Segment Start: Text segment

Here at Lit Hub, we’ve been thinking about the movies. (The literary movies, of course.) We’ve spent a possibly unreasonable number of hours in the virtual office debating our choices for the film and tv adaptations we think are better than the books they were based on (and then debating your choices for the same), and now, inevitably, the time has come for us to ponder the reverse: the movies and television shows that just couldn’t measure up to the books they were based on.

Well, that’s a much broader category, you say—and it’s true, but most adaptations are at least fine. On the other hand… here are the ones that keep your friendly Literary Hub staffers up at night. As always, add your own to our list in the comments.

The Hobbit(s) (2012-2014)
based on: The Hobbit by J.R.R. Tolkien (1937)
screenplay by Fran Walsh, Philippa Boyens, Peter Jackson, Guillermo del Toro

J.R.R. Tolkien’s The Hobbit is 310 pages long. Peter Jackson’s three, three, Hobbit films will take you 474 minutes to watch in their (I’m sorry) torturous entirety (532 minutes if you watch the extended edition, which nobody has ever done). It’s been 20+ years since I read The Hobbit, but I recall it being a delightful, bouncy, reasonably propulsive affair. Dwarves wreck some fussy little guy’s house. Fussy little guy almost gets eaten by trolls. Fussy little guy finds a ring and tricks Gollum with a riddle that isn’t really a riddle. Some elves pop up, Gandalf wanders in and out of proceedings, there’s a dragon who really loves gold for some reason. Then the fussy little guy goes home, allowing us all to get on with the more important business of The Lord of the Rings.

Now, if you were to ask me what I remember from the adaptation(s), I would say… the dwarves throwing things around Bilbo’s house at the beginning, the guy who plays Thorin Oakenshield glowering, the return of some of my elf pals from the LOTR films, Benedict Cumberbatch voicing the dragon for some reason and… that’s it. Why did I give up eight hours of my one precious life to sit, fuming, in the dark, willing these movies to hurry up and end? Why did this average-length children’s fantasy novel need to be three films? Why did each film have to be two-and-a-half hours long? Why did I subject myself to bout after bout of plodding, bloated anti-entertainment every Christmas week for three straight years? Why did I not just save my money and reread the book? Great questions, all.

Segment End: Text segment

## Request 1:
Render the dataset entries as a numbered list without blank lines, starting at their first line and ending at the line that contains "I want to click on section-forms, so".
The article and the dataset entries after it come from separate sources.

Segment Start: Material to process

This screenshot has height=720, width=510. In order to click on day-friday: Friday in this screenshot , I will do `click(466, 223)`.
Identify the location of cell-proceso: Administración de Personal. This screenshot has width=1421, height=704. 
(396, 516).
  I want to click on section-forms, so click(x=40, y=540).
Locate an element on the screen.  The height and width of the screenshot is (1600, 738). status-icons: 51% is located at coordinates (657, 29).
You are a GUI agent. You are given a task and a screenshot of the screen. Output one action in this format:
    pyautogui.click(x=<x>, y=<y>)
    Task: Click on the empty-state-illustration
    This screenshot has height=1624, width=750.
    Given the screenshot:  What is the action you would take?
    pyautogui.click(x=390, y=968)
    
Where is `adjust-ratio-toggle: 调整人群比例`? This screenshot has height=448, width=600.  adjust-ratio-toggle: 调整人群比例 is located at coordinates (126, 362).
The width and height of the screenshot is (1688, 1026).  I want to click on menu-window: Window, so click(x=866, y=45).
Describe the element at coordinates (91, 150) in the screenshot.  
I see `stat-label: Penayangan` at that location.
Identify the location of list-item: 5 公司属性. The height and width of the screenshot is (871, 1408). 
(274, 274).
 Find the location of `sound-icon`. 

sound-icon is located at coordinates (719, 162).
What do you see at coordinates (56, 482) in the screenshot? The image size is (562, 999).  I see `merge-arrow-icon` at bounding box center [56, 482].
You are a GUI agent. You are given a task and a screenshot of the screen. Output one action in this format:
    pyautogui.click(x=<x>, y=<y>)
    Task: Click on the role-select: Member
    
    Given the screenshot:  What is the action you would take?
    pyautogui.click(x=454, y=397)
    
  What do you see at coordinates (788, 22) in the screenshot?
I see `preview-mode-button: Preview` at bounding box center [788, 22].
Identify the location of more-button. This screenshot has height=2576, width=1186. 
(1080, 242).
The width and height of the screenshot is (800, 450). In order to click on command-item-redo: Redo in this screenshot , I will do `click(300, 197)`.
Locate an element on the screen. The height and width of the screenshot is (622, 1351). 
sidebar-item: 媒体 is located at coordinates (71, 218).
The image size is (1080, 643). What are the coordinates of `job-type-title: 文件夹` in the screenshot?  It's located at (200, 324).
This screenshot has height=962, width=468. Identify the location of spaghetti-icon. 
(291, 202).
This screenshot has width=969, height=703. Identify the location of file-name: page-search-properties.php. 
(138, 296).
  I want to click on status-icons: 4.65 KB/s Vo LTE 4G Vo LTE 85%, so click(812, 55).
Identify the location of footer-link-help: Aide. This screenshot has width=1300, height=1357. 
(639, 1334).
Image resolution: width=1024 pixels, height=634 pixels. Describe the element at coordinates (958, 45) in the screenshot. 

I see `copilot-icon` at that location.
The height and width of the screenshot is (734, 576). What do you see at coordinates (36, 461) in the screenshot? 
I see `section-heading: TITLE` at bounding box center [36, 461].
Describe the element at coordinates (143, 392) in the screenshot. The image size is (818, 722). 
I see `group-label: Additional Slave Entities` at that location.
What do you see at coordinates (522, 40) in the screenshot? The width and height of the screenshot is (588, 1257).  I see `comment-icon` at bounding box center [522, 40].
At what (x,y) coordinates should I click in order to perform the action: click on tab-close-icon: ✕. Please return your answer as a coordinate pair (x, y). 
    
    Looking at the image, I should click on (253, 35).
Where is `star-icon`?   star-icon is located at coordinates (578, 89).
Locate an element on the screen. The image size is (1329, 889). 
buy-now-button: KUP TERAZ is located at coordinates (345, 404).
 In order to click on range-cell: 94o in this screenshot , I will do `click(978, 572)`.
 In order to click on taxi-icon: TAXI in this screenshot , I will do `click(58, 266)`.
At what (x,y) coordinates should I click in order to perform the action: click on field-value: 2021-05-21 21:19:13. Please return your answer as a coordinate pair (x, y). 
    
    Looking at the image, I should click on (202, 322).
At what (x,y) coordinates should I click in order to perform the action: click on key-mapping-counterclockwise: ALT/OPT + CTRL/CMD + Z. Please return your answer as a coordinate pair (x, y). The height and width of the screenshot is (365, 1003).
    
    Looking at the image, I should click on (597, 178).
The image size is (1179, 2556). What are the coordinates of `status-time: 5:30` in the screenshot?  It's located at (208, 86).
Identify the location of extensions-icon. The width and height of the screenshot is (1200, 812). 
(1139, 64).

Segment End: Material to process

## Request 2:
Rewrite the part of the article on disappointing book adaptations starting at "Well, that’s a" and ending at "in the comments.", changing "staffers" to "writers".

## Your response 1:
1. This screenshot has height=720, width=510. In order to click on day-friday: Friday in this screenshot , I will do `click(466, 223)`.
2. Identify the location of cell-proceso: Administración de Personal. This screenshot has width=1421, height=704. 
3. (396, 516).
4.   I want to click on section-forms, so click(x=40, y=540).

## Your response 2:
Well, that’s a much broader category, you say—and it’s true, but most adaptations are at least fine. On the other hand… here are the ones that keep your friendly Literary Hub writers up at night. As always, add your own to our list in the comments.